To address these issues, Bolivian civil society has mobilized with remarkable courage. The young volunteer firefighter, Pablo “Pablito” Suárez, died after inhaling toxic smoke while battling fires without adequate protective equipment. Across Latin America, environmental defenders are forced to substitute for the state. They do so without the vast resources and coordination mechanisms necessary to protect themselves and their ecosystems.

Criminal networks exploit the crises. Fires can serve as gateways for criminal land-trafficking networks, illegal mining, and political actors who profit when protected Bolivian forests become commodities: land that can be bought and sold. Land-trafficking mafias invade protected areas, often indigenous territories and public lands, accompanied by armed groups. They slash and burn trees to clear the land. The land is then sold, leased, or legalized through corrupt administrative channels, transforming previously intact ecosystems into speculative assets.

Investigations by environmental journalists at Mongabay have documented how land traffickers illegally carve protected forests into parcels, sell them to ranchers, agricultural companies, and speculators, and create powerful financial incentives to start and sustain new forest fires. Where governments are absent, criminal networks that seize land and extractive industries flourish.

And there is gold. Illegal gold mining, particularly destructive for the environment and public health, has spread across Bolivia’s forests. Miners use mercury to separate gold from impurities, poisoning Amazonian waterways that sustain indigenous communities and endangered wildlife. Along these riverbanks, miners tear into the earth using heavy machinery, carving out riverbeds and diverting waterways. The forests bear scars like open veins where they have been sliced through.

Soaring global gold prices and weak governmental oversight have contributed to the rapid expansion of this illegal gold mining. Mining camps operate deep within protected areas, deploying heavy machinery and bringing in hundreds of workers. Public health researchers have raised the alarm about the impact of mercury poisoning among indigenous populations that depend on riverine fish as their primary food source.

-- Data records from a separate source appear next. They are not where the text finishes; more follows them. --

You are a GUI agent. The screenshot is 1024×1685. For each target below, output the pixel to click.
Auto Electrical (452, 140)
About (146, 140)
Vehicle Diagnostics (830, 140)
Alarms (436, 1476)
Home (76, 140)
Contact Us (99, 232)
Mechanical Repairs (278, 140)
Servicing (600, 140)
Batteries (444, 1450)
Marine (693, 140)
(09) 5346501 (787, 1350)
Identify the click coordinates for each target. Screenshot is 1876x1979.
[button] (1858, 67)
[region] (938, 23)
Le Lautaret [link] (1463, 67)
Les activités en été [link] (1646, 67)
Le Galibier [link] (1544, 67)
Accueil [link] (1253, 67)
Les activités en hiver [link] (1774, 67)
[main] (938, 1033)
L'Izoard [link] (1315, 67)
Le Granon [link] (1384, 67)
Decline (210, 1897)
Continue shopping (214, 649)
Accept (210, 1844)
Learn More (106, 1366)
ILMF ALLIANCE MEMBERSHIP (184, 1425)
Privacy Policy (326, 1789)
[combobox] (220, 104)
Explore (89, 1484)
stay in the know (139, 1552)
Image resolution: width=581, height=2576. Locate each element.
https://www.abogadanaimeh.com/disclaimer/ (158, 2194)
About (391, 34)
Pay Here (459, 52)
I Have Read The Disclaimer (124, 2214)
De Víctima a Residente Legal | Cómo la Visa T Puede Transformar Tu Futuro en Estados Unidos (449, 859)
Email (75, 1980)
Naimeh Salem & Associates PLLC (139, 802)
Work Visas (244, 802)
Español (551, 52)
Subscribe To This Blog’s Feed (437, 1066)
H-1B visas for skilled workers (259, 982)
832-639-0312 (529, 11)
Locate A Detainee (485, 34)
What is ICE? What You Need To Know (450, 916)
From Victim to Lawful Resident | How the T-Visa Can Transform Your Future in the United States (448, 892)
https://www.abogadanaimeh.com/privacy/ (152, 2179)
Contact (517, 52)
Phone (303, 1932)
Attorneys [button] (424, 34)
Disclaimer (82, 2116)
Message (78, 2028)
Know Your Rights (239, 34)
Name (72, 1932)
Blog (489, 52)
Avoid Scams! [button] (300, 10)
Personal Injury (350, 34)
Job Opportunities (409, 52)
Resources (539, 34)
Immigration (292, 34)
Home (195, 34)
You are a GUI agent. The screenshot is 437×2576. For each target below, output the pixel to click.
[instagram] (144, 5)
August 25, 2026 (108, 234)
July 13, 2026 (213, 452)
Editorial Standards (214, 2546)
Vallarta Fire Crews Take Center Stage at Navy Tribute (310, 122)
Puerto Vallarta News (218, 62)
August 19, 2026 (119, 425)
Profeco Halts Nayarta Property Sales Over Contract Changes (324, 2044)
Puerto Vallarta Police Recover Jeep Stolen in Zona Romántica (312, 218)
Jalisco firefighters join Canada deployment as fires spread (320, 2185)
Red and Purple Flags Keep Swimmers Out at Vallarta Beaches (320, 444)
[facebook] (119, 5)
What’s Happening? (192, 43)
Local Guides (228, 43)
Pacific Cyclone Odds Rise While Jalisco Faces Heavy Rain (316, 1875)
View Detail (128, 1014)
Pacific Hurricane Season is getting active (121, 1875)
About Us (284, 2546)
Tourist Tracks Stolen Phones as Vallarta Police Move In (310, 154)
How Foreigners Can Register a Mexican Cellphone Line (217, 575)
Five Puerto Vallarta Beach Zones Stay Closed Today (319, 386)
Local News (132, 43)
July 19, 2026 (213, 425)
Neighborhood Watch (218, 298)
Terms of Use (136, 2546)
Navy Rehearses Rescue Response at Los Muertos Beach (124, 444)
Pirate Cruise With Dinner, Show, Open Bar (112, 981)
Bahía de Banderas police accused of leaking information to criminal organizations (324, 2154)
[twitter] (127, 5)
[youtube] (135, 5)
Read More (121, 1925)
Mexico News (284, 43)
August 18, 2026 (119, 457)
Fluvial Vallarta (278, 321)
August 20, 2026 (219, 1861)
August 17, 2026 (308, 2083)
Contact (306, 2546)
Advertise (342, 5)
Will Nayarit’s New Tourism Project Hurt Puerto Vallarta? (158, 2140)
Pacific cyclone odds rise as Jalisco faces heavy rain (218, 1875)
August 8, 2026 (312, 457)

The central lesson from Bolivia, Mexico, and the vast Latin American environmental frontline is this: legal reform and environmental activism, no matter how courageous or innovative, cannot substitute for the international and national institutions tasked with protecting communities and ecosystems. When governments fail to defend indigenous land rights and national reserves by failing to regulate extractive industries and prosecute criminals, ecosystems are left vulnerable to exploitation. Brilliantly crafted laws that are not enforced do not defend forests, rivers, mountains, or the brave people risking their lives daily to protect them.

Even as global and national environmental institutions fall short of their mandates to protect environmental defenders and their ecosystems, decentralized governance and protection mechanisms present important opportunities. Digital tools that enhance peer connectivity, tracking, and support in such communities—many of which are remote and lack infrastructure such as reliable cell phone networks—could go a long way toward improving the survival rates of environmental defenders and their ecosystems alike.

“We fight to defend the Madre Tierra (Mother Earth),” said El Chopo, the community commander fighting the drone war to protect a mountain in Ostula. “We should all be fighting together, and we are tired of being bombarded. This is not a life.”